(Éléments issus d'un jeu de données)
━━━━━━━━━━

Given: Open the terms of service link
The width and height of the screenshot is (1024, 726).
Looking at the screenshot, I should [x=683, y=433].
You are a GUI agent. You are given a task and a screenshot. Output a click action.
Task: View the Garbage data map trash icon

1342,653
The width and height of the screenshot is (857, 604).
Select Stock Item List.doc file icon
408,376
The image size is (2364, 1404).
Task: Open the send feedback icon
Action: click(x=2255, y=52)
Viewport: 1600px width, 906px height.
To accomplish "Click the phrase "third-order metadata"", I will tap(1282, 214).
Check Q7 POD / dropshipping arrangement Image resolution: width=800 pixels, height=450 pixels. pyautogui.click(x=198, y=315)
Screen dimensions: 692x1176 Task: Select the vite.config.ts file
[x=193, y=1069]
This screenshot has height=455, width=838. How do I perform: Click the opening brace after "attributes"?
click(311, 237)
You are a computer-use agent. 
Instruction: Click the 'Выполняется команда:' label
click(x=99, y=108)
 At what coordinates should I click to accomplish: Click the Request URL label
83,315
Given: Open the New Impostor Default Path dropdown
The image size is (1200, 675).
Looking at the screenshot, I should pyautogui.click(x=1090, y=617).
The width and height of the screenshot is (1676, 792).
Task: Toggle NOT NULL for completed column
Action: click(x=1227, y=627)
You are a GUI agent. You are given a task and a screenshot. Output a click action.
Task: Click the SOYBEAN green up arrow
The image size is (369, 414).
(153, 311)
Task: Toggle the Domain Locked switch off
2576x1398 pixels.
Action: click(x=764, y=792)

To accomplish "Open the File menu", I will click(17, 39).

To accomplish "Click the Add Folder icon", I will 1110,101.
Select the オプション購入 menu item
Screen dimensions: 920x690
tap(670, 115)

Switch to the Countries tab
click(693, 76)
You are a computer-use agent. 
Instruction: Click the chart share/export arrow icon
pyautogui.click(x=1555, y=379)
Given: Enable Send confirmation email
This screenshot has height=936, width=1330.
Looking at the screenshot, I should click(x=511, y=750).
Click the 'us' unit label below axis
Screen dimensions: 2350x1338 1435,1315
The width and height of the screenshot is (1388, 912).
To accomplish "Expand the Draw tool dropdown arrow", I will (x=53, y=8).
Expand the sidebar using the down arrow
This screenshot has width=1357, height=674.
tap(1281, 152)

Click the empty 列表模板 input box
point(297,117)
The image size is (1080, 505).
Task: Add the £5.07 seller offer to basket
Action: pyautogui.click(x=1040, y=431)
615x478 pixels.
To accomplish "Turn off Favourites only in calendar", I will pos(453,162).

━━━━━━━━━━

### [OBJECTIF]
Substitue « interface agent » à « GUI agent » dans toutes les données ci-dessus, puis recopie-les sans aucune autre modification.

### [RÉSULTAT PRODUIT]
Given: Open the terms of service link
The width and height of the screenshot is (1024, 726).
Looking at the screenshot, I should [x=683, y=433].
You are a interface agent. You are given a task and a screenshot. Output a click action.
Task: View the Garbage data map trash icon

1342,653
The width and height of the screenshot is (857, 604).
Select Stock Item List.doc file icon
408,376
The image size is (2364, 1404).
Task: Open the send feedback icon
Action: click(x=2255, y=52)
Viewport: 1600px width, 906px height.
To accomplish "Click the phrase "third-order metadata"", I will tap(1282, 214).
Check Q7 POD / dropshipping arrangement Image resolution: width=800 pixels, height=450 pixels. pyautogui.click(x=198, y=315)
Screen dimensions: 692x1176 Task: Select the vite.config.ts file
[x=193, y=1069]
This screenshot has height=455, width=838. How do I perform: Click the opening brace after "attributes"?
click(311, 237)
You are a computer-use agent. 
Instruction: Click the 'Выполняется команда:' label
click(x=99, y=108)
 At what coordinates should I click to accomplish: Click the Request URL label
83,315
Given: Open the New Impostor Default Path dropdown
The image size is (1200, 675).
Looking at the screenshot, I should pyautogui.click(x=1090, y=617).
The width and height of the screenshot is (1676, 792).
Task: Toggle NOT NULL for completed column
Action: click(x=1227, y=627)
You are a interface agent. You are given a task and a screenshot. Output a click action.
Task: Click the SOYBEAN green up arrow
The image size is (369, 414).
(153, 311)
Task: Toggle the Domain Locked switch off
2576x1398 pixels.
Action: click(x=764, y=792)

To accomplish "Open the File menu", I will click(17, 39).

To accomplish "Click the Add Folder icon", I will 1110,101.
Select the オプション購入 menu item
Screen dimensions: 920x690
tap(670, 115)

Switch to the Countries tab
click(693, 76)
You are a computer-use agent. 
Instruction: Click the chart share/export arrow icon
pyautogui.click(x=1555, y=379)
Given: Enable Send confirmation email
This screenshot has height=936, width=1330.
Looking at the screenshot, I should click(x=511, y=750).
Click the 'us' unit label below axis
Screen dimensions: 2350x1338 1435,1315
The width and height of the screenshot is (1388, 912).
To accomplish "Expand the Draw tool dropdown arrow", I will (x=53, y=8).
Expand the sidebar using the down arrow
This screenshot has width=1357, height=674.
tap(1281, 152)

Click the empty 列表模板 input box
point(297,117)
The image size is (1080, 505).
Task: Add the £5.07 seller offer to basket
Action: pyautogui.click(x=1040, y=431)
615x478 pixels.
To accomplish "Turn off Favourites only in calendar", I will pos(453,162).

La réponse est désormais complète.